# Supplied material start
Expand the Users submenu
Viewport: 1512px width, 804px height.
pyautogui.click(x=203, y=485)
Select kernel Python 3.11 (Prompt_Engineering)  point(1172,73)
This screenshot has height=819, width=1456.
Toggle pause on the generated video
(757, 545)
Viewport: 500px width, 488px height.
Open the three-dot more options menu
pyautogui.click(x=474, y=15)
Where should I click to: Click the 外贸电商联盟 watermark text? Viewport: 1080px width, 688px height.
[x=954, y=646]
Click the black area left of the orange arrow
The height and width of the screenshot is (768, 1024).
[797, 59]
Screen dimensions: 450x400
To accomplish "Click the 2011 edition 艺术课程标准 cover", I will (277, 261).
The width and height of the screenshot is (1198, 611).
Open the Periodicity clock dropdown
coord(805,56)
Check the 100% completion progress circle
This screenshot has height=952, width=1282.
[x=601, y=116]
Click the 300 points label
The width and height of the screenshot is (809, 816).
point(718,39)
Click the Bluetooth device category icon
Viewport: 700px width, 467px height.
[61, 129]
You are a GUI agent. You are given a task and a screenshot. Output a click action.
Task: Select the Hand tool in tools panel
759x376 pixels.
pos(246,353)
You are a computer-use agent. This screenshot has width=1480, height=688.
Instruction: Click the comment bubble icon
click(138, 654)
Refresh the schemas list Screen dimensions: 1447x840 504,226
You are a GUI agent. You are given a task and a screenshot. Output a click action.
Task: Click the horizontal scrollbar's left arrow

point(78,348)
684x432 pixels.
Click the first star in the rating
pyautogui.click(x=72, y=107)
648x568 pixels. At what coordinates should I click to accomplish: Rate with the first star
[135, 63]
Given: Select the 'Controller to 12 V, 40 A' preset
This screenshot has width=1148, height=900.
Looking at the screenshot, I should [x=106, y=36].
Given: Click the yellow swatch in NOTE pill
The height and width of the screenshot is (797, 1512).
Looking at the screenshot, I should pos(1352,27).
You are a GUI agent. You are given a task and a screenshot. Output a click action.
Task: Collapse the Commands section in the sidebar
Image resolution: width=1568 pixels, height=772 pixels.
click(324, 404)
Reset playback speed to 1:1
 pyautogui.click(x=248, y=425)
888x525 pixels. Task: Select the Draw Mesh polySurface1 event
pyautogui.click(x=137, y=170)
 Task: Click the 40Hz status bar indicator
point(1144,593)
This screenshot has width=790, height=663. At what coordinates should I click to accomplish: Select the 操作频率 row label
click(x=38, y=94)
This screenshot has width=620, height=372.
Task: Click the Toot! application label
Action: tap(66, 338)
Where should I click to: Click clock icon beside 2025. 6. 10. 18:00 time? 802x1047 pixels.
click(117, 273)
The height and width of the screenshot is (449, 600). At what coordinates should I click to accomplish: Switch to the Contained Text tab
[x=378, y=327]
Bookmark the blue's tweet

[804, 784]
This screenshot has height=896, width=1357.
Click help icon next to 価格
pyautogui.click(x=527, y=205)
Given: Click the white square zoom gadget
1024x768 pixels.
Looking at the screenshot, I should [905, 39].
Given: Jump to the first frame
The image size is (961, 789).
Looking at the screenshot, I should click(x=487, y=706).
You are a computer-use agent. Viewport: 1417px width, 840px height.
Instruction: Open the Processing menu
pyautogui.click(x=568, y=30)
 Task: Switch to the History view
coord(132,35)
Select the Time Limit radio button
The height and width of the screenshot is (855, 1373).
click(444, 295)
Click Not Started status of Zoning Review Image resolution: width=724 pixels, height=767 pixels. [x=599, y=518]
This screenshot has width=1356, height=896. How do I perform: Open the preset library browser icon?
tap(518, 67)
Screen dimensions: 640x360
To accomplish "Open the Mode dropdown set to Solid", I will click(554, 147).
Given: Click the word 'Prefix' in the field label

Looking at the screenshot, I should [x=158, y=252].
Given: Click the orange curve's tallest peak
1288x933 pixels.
# Supplied material end
→ **What the task requires**: Render the data from its first line through the line containing "[x=954, y=646]" as a Markdown table with the columns Row and Line, giving each line its row number and omitting blank lines.

→ **Answer**:
| Row | Line |
|---|---|
| 1 | Expand the Users submenu |
| 2 | Viewport: 1512px width, 804px height. |
| 3 | pyautogui.click(x=203, y=485) |
| 4 | Select kernel Python 3.11 (Prompt_Engineering)  point(1172,73) |
| 5 | This screenshot has height=819, width=1456. |
| 6 | Toggle pause on the generated video |
| 7 | (757, 545) |
| 8 | Viewport: 500px width, 488px height. |
| 9 | Open the three-dot more options menu |
| 10 | pyautogui.click(x=474, y=15) |
| 11 | Where should I click to: Click the 外贸电商联盟 watermark text? Viewport: 1080px width, 688px height. |
| 12 | [x=954, y=646] |